ST PETERSBURG, Fla.—The baseball gods were looking down on the White Sox and laughing loudly Sunday afternoon at Tropicana Field.
Frank Thomas was given a chance to redeem himself for not sliding into home plate Saturday, a decision that led to criticism from manager Jerry Manuel and teammate Carlos Lee. While Thomas managed to get his uniform dirty this time with a textbook slide into the plate, he was thrown out by 10 feet, which Manuel called a turning point in the Sox's 10-3 loss to Tampa Bay.
"He's tough to score," manager Jerry Manuel said. "I've been [a third-base coach] and I know there are times when a team is not doing anything and you want to try to do something to help. But that might not have been a good time."

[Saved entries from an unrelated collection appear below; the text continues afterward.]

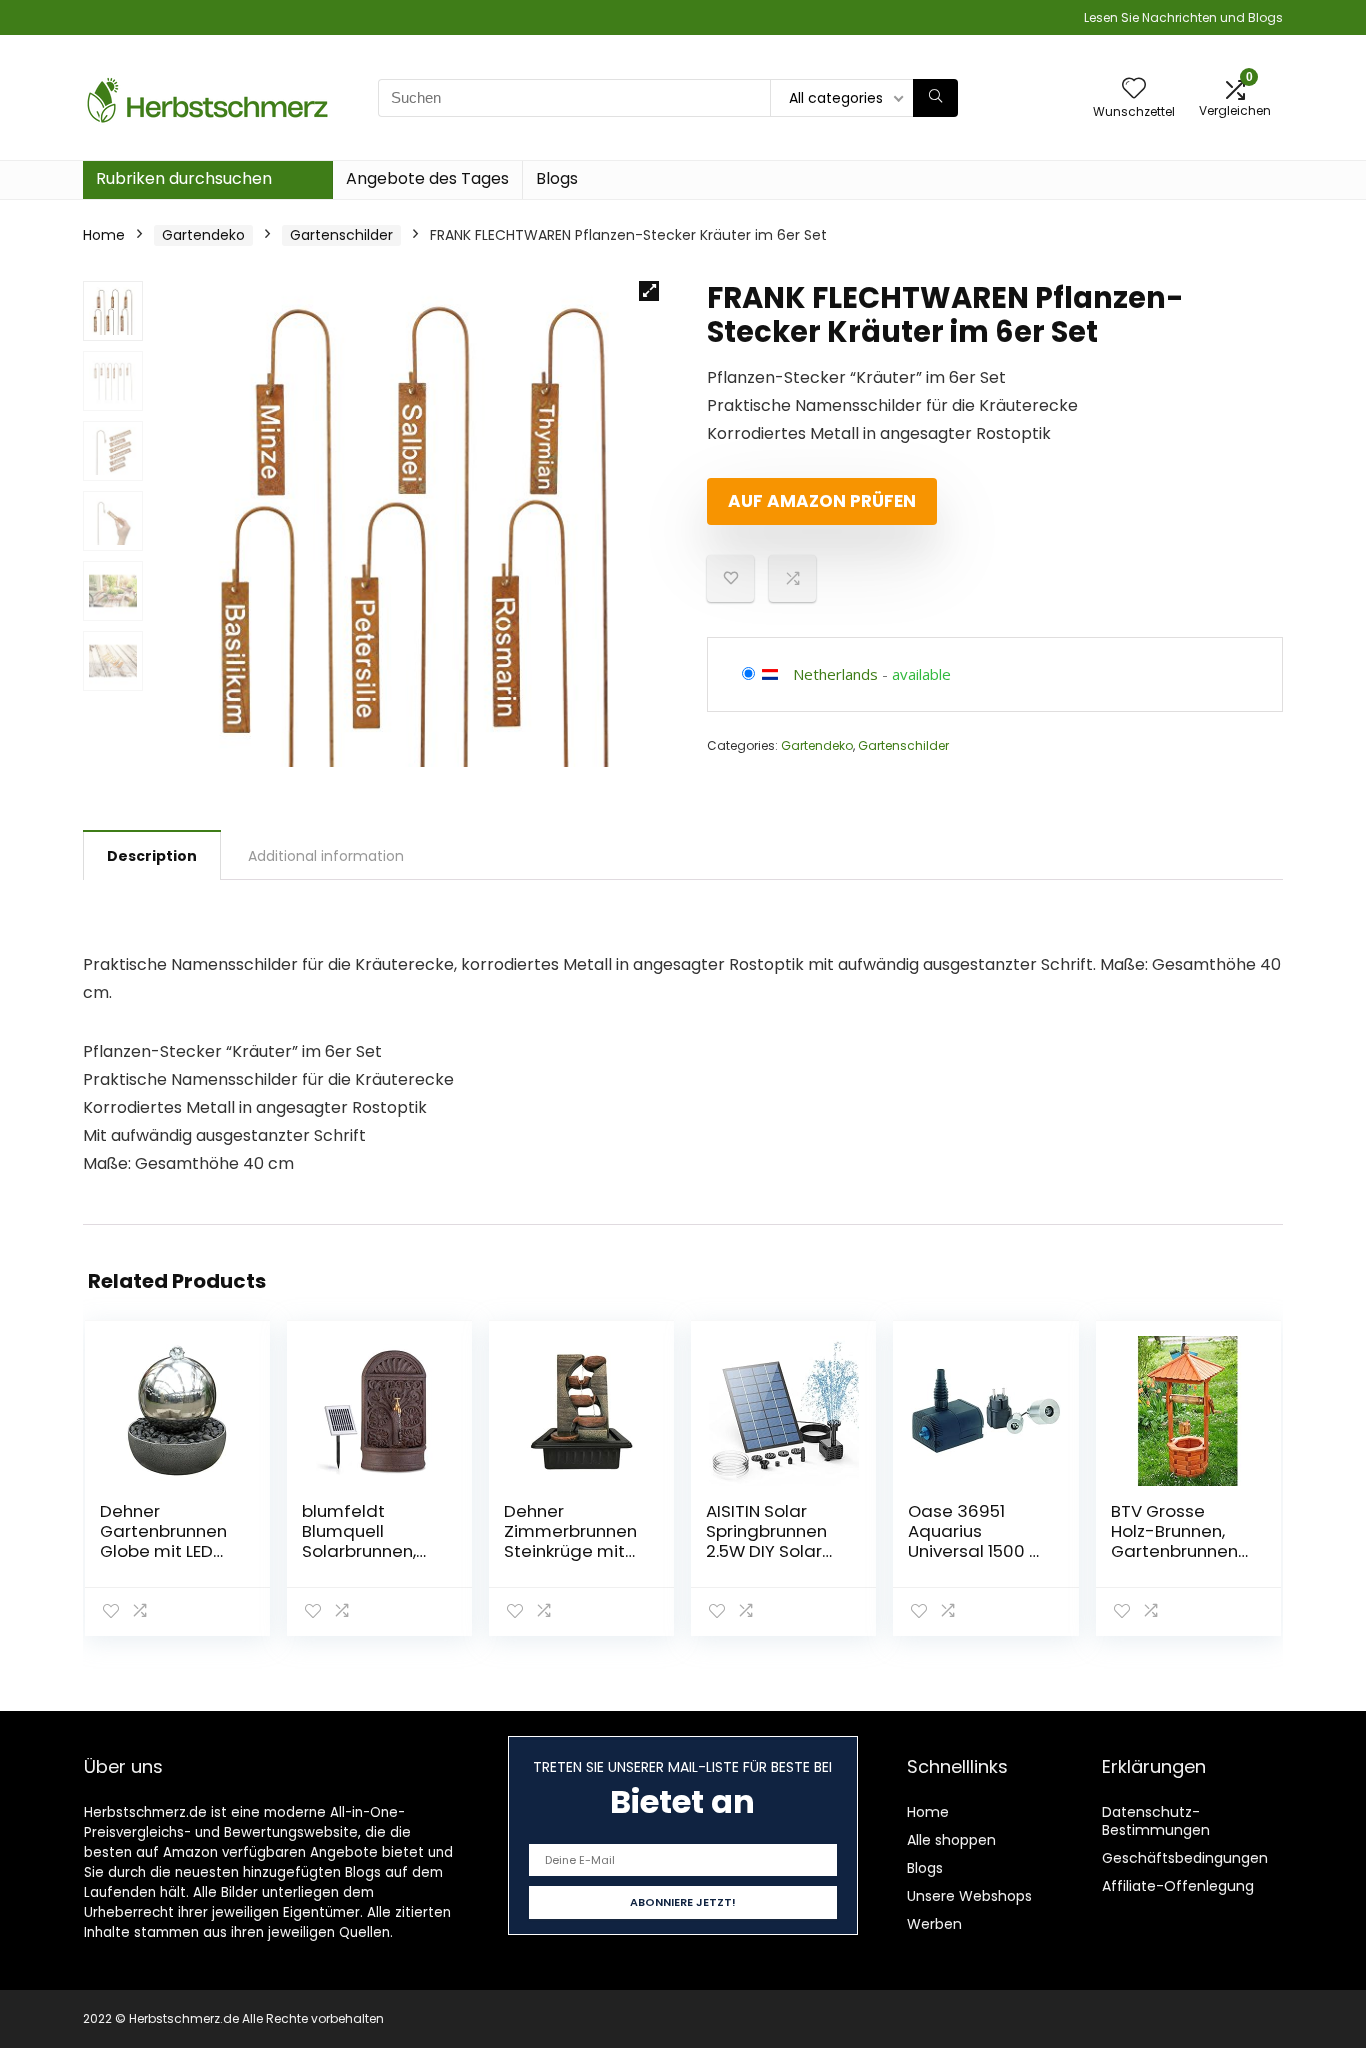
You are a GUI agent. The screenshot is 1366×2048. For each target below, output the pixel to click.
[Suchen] (935, 98)
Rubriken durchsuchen (184, 178)
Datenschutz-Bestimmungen (1156, 1821)
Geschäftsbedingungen (1185, 1858)
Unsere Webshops (969, 1896)
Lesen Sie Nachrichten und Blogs (1183, 17)
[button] (649, 291)
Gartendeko (203, 235)
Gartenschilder (341, 235)
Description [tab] (152, 856)
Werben (934, 1924)
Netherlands (835, 674)
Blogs (557, 178)
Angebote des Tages (427, 178)
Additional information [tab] (326, 856)
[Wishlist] (1134, 89)
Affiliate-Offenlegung (1178, 1886)
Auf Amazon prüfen (822, 501)
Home (104, 235)
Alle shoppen (951, 1840)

After Joe Crede's RBI single gave the Sox a 2-1 lead in the sixth, Royce Clayton singled to right with one out and two on. Third-base coach Wallace Johnson sent Thomas home from third, and he was easily thrown out by right fielder Jason Conti.
The Sox ended the inning with the one-run lead, but back-to-back home runs off Mark Buehrle by Aubrey Huff and Jared Sandberg in the bottom half of the inning put the Devil Rays back on top, and the Sox were soon cooked.
Did Johnson think about holding up Thomasone of his slowest runnersin a one-run game?
"Why?" Johnson replied. "Was I supposed to?"
Johnson was informed Manuel had suggested he should have.
"I can always be second-guessed as a third-base coach," Johnson said. "In retrospect, I would say, 'Yeah, well I should've held him and kept the inning going.' But we had a ground ball that was hit to the right side. I'm thinking with the secondary jump that Frank would be able to make it. But I was probably wrong by sending him."
Johnson conceded he had sent Thomas home from second Saturday in the now infamous "non-slide" to try to jump-start the offense.
"I think it might have been a layover in my mind, [thinking] 'Hey, OK, this time he can do it,'" Johnson said.
OK. So should Johnson have sent Thomas on Saturday with the Sox trailing 6-0?
"Yes," he said. "If he had slid, he would've been safe. I think he was safe anyway, but if he slides in, he's definitely safe."
Thomas was unavailable for comment afterward.
Buehrle (14-8) and Rocky Biddle combined to give up six runs in the seventh inning, putting the game out of reach. It was the fourth straight game Sox pitchers have allowed five or more runs in a single inning.
Buehrle allowed five runs on 11 hits in 61/3 innings, while Biddle was tattooed for four runs on four hits while recording only one out.
The Sox stranded 11 runners, and have left 37 men on base in the first three games of the series. They came in hitting .259 with two outs and runners in scoring position, and .186 with two outs and the bases loaded.
"That's been our Achilles' heel," Manuel said.